FDA D.I.S.C.O. Burst Edition: FDA approval of Ojemda (tovorafenib) for relapsed or refractory pediatric low-grade glioma harboring a BRAF fusion or rearrangement, or BRAF V600 mutation
Welcome back to the D.I.S.C.O., FDA’s Drug Information Soundcast in Clinical Oncology, Burst Edition, brought to you by FDA’s Division of Drug Information in partnership with FDA’s Oncology Center of Excellence. Today we’ll provide a quick update on a recent FDA cancer drug approval.
On April 23, 2024, the FDA granted accelerated approval to tovorafenib (brand name Ojemda) for patients 6 months of age and older with relapsed or refractory pediatric low-grade glioma harboring a BRAF fusion or rearrangement, or BRAF V600 mutation.
This represents the first FDA approval of a systemic therapy for the treatment of patients with pediatric LGG with BRAF rearrangements, including fusions.
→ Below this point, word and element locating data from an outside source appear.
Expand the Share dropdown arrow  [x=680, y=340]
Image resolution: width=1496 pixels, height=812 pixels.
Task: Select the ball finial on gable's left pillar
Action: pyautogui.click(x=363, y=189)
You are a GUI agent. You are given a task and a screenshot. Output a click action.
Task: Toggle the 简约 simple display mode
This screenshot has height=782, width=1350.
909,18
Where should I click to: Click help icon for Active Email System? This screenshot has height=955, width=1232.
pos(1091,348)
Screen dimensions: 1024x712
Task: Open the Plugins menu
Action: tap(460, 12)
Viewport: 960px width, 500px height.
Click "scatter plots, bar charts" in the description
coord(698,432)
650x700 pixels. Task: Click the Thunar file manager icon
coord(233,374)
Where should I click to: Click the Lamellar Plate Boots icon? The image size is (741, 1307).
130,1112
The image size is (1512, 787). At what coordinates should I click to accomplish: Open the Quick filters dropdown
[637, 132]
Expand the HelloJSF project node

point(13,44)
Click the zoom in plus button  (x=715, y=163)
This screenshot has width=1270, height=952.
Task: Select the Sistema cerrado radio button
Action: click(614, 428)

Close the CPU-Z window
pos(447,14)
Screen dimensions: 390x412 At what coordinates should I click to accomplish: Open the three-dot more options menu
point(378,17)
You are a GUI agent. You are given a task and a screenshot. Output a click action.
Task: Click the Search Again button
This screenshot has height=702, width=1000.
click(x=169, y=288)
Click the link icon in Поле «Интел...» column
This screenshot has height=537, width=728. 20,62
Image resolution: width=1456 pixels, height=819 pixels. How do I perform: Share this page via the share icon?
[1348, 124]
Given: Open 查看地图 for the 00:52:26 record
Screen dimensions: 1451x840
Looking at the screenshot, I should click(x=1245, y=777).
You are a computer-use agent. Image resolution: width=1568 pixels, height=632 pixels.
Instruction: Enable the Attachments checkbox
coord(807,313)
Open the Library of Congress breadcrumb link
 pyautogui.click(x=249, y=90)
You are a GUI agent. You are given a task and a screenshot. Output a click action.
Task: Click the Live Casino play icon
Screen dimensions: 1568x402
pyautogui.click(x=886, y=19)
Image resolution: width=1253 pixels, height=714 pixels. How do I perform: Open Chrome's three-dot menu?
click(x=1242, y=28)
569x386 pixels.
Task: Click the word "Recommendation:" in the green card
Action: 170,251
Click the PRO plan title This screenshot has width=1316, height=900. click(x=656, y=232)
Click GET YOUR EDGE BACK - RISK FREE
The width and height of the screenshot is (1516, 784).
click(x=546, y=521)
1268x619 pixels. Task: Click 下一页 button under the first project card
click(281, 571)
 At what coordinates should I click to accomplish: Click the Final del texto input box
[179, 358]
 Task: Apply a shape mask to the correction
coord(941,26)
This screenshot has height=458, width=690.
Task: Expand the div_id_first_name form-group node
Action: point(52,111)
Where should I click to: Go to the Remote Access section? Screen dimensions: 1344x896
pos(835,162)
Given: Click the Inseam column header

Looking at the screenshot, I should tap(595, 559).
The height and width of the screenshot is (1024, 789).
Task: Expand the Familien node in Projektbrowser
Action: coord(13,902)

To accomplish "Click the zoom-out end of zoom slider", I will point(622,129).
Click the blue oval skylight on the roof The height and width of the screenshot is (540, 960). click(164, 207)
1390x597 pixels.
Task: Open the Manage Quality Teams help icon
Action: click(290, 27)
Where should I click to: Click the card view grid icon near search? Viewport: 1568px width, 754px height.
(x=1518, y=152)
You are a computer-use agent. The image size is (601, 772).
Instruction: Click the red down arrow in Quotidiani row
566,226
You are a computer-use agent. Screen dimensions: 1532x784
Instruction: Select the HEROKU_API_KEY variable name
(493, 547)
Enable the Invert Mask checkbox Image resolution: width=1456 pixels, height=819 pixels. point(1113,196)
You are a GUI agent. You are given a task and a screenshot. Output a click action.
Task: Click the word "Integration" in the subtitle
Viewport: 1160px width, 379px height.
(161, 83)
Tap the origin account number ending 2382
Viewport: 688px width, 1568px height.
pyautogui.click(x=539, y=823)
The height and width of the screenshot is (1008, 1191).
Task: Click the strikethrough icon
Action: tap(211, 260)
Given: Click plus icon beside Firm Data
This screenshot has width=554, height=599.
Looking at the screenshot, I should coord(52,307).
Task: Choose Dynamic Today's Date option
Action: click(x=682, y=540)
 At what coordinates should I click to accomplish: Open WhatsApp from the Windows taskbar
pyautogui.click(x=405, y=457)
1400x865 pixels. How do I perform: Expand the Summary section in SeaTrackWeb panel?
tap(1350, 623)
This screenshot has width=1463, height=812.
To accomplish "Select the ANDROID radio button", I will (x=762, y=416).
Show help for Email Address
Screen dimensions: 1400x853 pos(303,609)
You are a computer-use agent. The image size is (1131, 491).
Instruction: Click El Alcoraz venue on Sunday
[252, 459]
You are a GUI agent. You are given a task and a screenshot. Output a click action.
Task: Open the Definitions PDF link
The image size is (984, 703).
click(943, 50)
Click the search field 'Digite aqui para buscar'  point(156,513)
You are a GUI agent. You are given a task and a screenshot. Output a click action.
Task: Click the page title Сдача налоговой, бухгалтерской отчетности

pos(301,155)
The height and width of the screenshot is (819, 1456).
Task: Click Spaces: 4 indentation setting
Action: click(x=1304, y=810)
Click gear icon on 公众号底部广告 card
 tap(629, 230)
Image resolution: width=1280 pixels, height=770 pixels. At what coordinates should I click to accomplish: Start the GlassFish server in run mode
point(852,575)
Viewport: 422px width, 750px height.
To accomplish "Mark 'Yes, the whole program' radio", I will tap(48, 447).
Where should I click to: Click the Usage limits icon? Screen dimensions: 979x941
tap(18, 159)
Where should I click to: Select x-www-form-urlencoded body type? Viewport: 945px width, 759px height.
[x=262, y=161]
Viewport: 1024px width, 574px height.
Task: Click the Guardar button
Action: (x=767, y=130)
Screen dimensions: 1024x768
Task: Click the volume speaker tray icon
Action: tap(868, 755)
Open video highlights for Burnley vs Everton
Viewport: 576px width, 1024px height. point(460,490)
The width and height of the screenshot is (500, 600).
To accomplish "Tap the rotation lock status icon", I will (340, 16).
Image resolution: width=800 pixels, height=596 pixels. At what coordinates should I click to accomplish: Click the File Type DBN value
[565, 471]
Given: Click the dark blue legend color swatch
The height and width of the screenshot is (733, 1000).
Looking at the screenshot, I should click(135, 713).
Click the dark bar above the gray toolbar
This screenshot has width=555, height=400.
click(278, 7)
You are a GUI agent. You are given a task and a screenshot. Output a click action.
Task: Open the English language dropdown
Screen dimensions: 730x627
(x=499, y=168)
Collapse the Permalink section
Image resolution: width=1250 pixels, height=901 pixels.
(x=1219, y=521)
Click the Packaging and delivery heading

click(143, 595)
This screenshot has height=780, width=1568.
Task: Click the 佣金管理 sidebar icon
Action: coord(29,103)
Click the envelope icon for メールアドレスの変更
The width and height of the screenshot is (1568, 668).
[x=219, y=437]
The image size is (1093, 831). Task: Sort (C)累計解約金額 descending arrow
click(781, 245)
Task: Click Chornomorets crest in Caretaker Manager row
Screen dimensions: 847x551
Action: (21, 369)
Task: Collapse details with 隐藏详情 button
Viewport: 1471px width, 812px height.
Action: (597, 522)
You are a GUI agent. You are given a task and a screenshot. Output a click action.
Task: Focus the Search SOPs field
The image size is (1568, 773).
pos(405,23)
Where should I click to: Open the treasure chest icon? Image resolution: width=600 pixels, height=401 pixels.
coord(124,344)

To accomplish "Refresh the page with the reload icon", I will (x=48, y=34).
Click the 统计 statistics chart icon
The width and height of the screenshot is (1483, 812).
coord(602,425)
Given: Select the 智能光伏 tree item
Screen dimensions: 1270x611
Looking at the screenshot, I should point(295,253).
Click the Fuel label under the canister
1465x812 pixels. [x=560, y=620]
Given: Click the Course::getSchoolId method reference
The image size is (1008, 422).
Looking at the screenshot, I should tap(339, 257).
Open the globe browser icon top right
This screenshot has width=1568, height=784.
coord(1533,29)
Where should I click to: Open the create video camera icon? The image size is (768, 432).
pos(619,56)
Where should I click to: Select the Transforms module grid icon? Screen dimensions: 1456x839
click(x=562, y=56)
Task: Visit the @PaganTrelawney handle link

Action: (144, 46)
Efficacy was evaluated in 76 patients enrolled in FIREFLY-1, a multicenter, open-label, single-arm trial in patients with relapsed or refractory pediatric low-grade glioma harboring an activating BRAF alteration detected by a local laboratory who had received at least one line of prior systemic therapy. Patients were required to have documented evidence of radiographic progression and at least one measurable lesion. Patients with tumors harboring additional activating molecular alterations or with a known or suspected diagnosis of neurofibromatosis type 1 were excluded. Patients received tovorafenib based on body surface area once weekly until they experienced disease progression or unacceptable toxicity.
The major efficacy outcome measure was overall response rate, as defined as the proportion of patients with complete response, partial response, or minor response by blinded independent central review based on Response Assessment in Pediatric Neuro-Oncology Low-Grade Glioma criteria. Additional efficacy outcome measures included duration of response. The overall response rate was 51% and median duration of response was 13.8 months.
The most common adverse reactions reported in more than 30% of patients were rash, hair color changes, fatigue, viral infection, vomiting, headache, hemorrhage, pyrexia, dry skin, constipation, nausea, dermatitis acneiform, and upper respiratory tract infection. The most common Grade 3 or 4 laboratory abnormalities reported in more than 2% were decreased phosphate, decreased hemoglobin, increased creatinine phosphokinase, increased alanine aminotransferase, decreased albumin, decreased lymphocytes, decreased leukocytes, increased aspartate aminotransferase, decreased potassium, and decreased sodium.
This review used the Assessment Aid, a voluntary submission from the applicant to facilitate the FDA’s assessment.
Full prescribing information for these approvals can be found on the web at www.fda.gov/drugsatfda.
Health care professionals should report serious adverse events to www.fda.gov/medwatch.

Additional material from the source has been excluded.